**THE PROBLEM:** Please repeat the lines below exactly. Begin with the line containing "Task: Click the 176 Popularity stat" and go on through the line containing "Image resolution: width=899".

**SUPPLIED DATA:**
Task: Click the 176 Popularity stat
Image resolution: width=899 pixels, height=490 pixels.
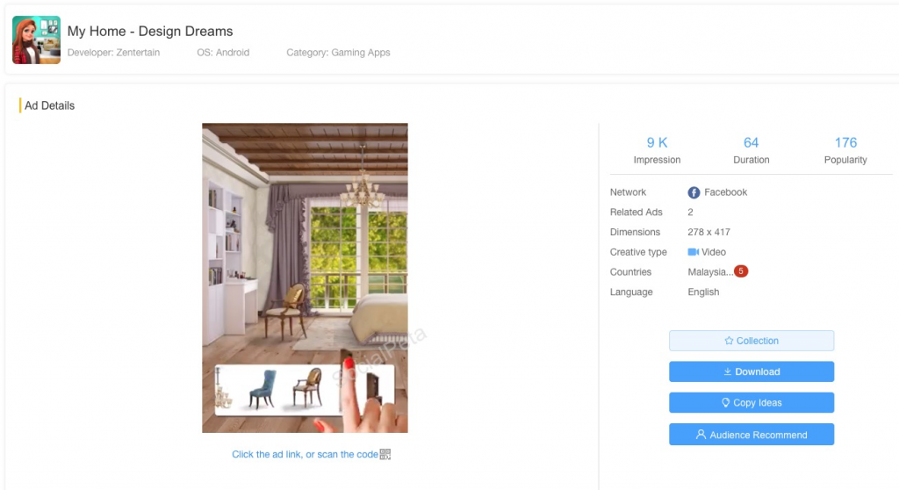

...

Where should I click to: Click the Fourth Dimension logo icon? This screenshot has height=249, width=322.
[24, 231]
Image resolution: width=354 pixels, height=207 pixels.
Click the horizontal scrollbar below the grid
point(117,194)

**RESULT OF THE EXERCISE:**
Task: Click the 176 Popularity stat
Image resolution: width=899 pixels, height=490 pixels.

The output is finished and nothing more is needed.